If a line below falls between the line with "Instruction: Choose the Neither radio option" and the line with "Screen dimensions: 708x585", or is one of those two, output it exactly; output nothing else and no pictures.

- [Stored data]:
┌──
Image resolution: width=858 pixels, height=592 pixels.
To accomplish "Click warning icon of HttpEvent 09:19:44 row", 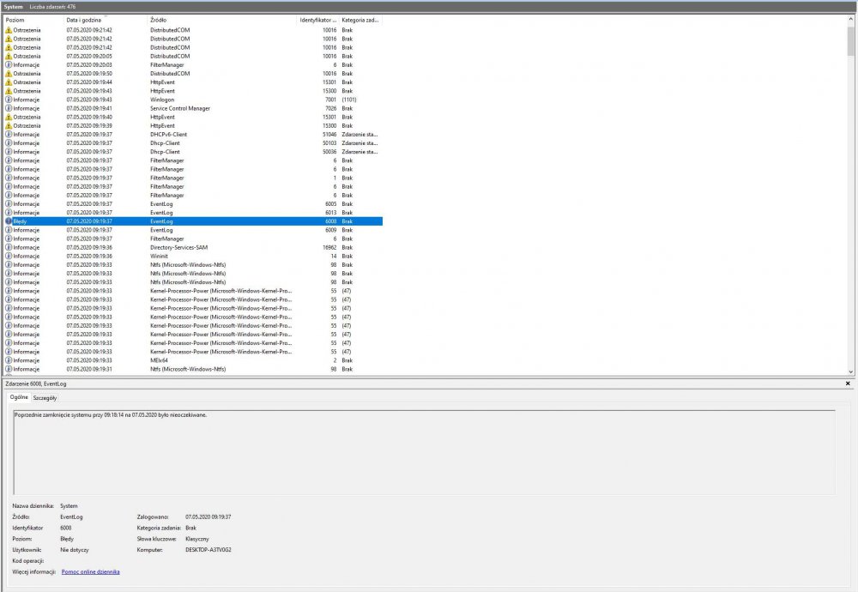I will (x=9, y=82).
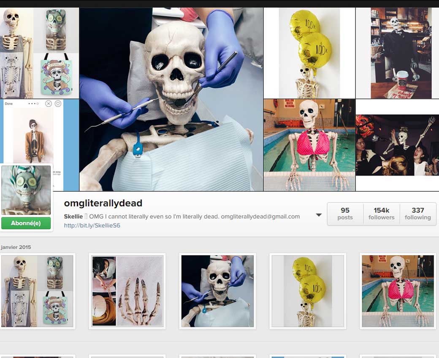Open merchandise collage post in January 2015 grid
439x358 pixels.
pos(37,291)
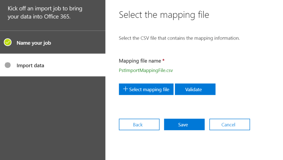Viewport: 283px width, 160px height.
Task: Click the Import data row background
Action: tap(78, 66)
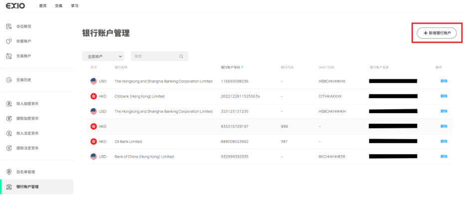Click the search magnifier icon
The width and height of the screenshot is (467, 210).
point(182,56)
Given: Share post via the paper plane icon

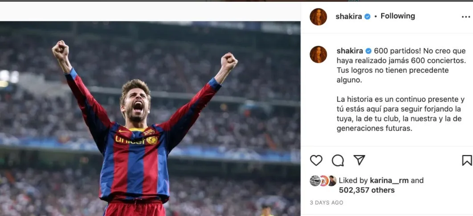Looking at the screenshot, I should coord(359,160).
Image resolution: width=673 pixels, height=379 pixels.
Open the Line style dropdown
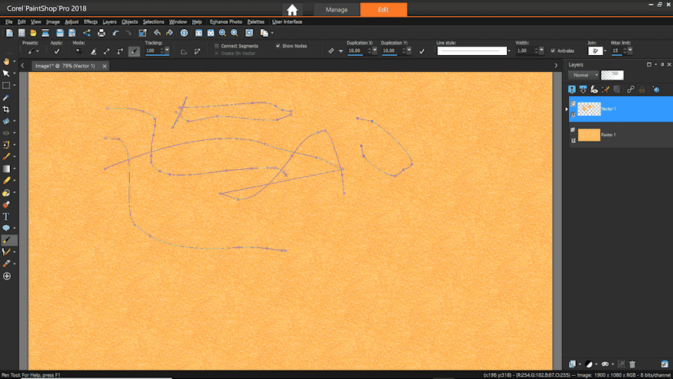point(473,51)
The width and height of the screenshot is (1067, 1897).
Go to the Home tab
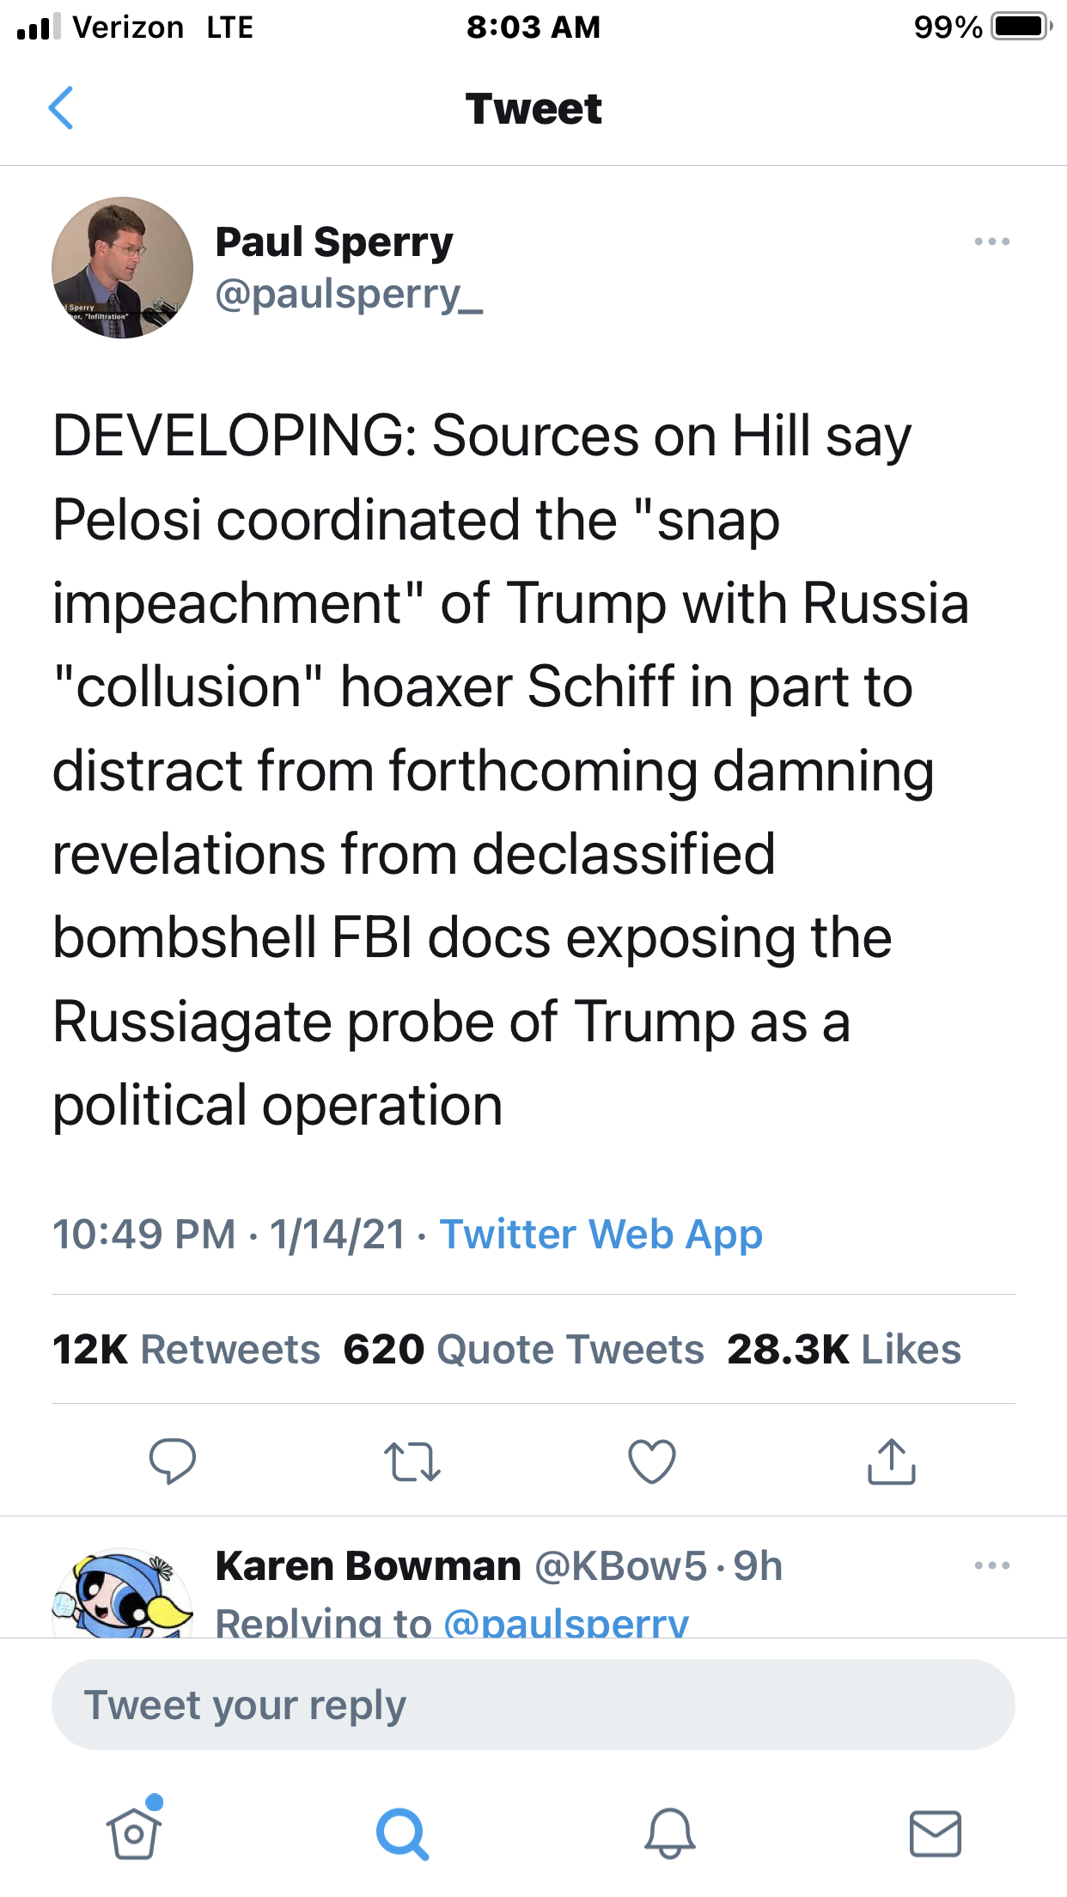[x=134, y=1831]
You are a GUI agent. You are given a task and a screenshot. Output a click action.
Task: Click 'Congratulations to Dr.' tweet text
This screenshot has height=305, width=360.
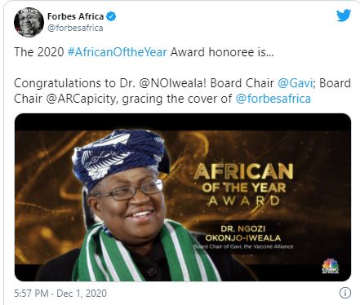(x=74, y=83)
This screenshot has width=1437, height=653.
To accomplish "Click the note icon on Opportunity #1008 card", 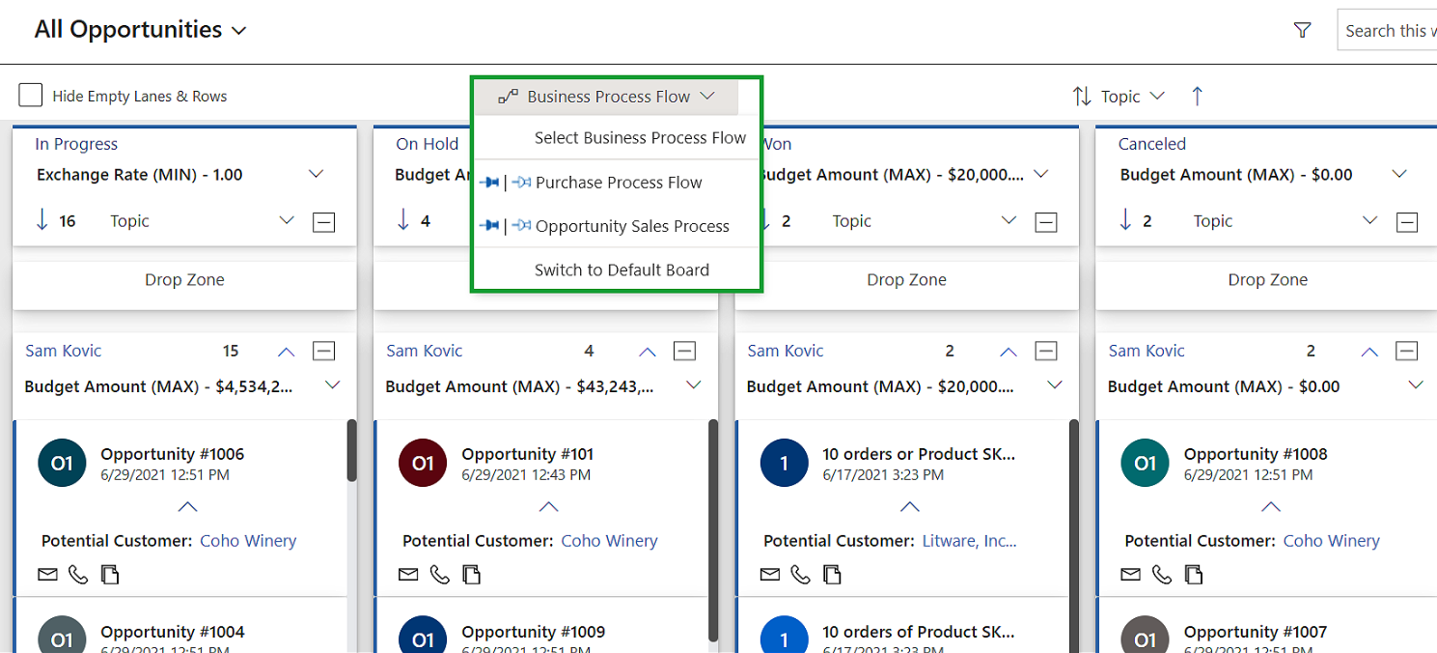I will [1194, 576].
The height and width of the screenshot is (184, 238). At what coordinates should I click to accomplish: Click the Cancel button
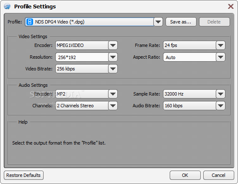coord(219,175)
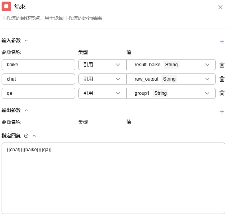This screenshot has width=228, height=214.
Task: Click the reply template text area
Action: [x=113, y=178]
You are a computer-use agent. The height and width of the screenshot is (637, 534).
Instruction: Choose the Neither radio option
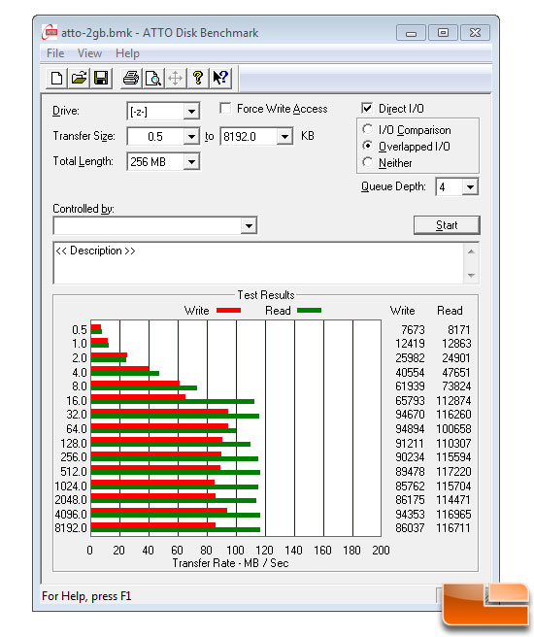pyautogui.click(x=367, y=162)
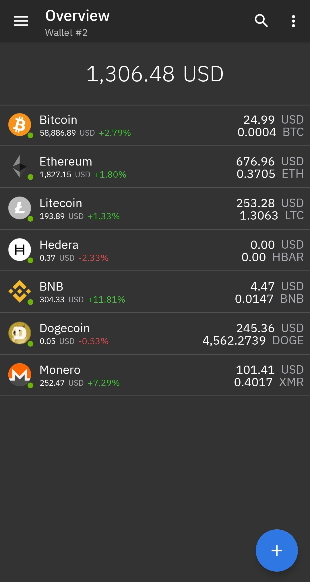310x582 pixels.
Task: Click the Monero orange logo
Action: tap(20, 374)
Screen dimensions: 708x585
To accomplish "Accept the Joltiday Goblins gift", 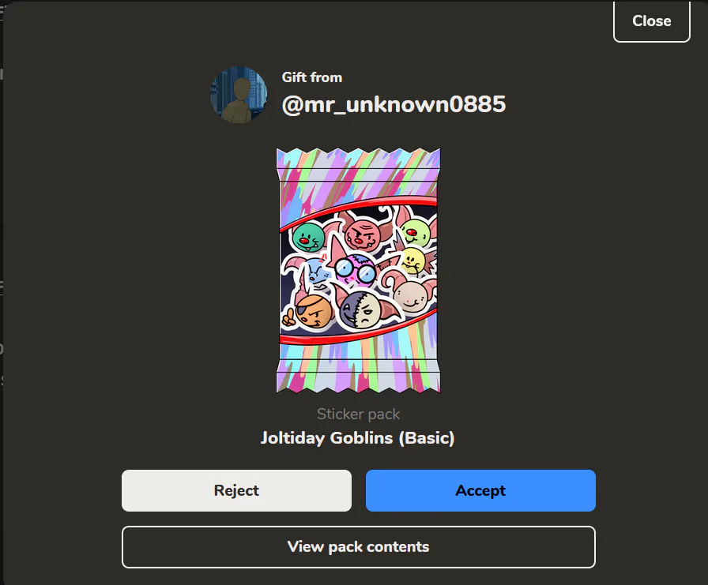I will 480,490.
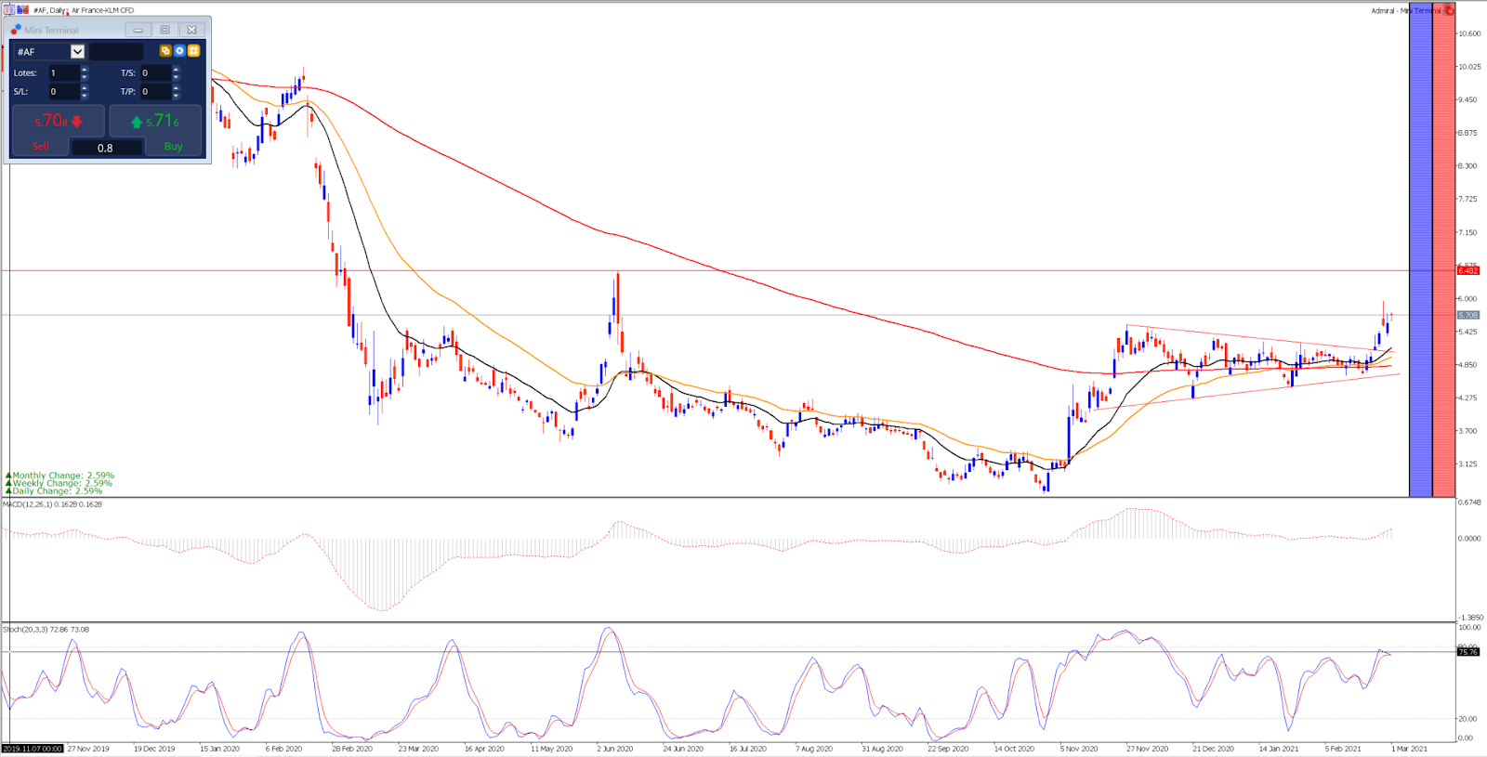Close the Mini Terminal panel
The width and height of the screenshot is (1487, 757).
[x=191, y=30]
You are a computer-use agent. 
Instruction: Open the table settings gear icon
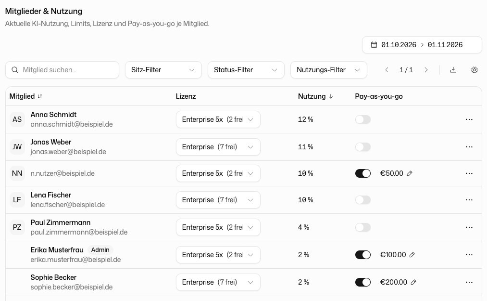click(475, 70)
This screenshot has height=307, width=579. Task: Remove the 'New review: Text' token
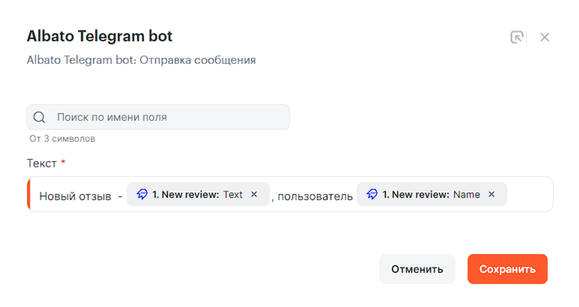coord(254,194)
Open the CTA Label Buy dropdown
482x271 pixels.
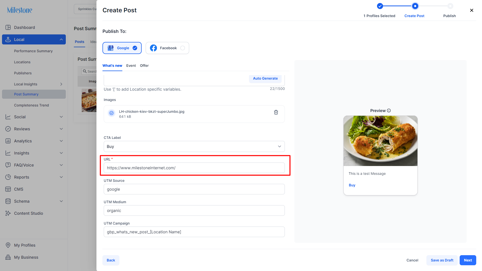(x=194, y=146)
└──
- [Result below]:
Instruction: Choose the Neither radio option
pyautogui.click(x=367, y=162)
310x582 pixels.
Task: Click the Monero orange logo
Action: tap(20, 374)
Screen dimensions: 708x585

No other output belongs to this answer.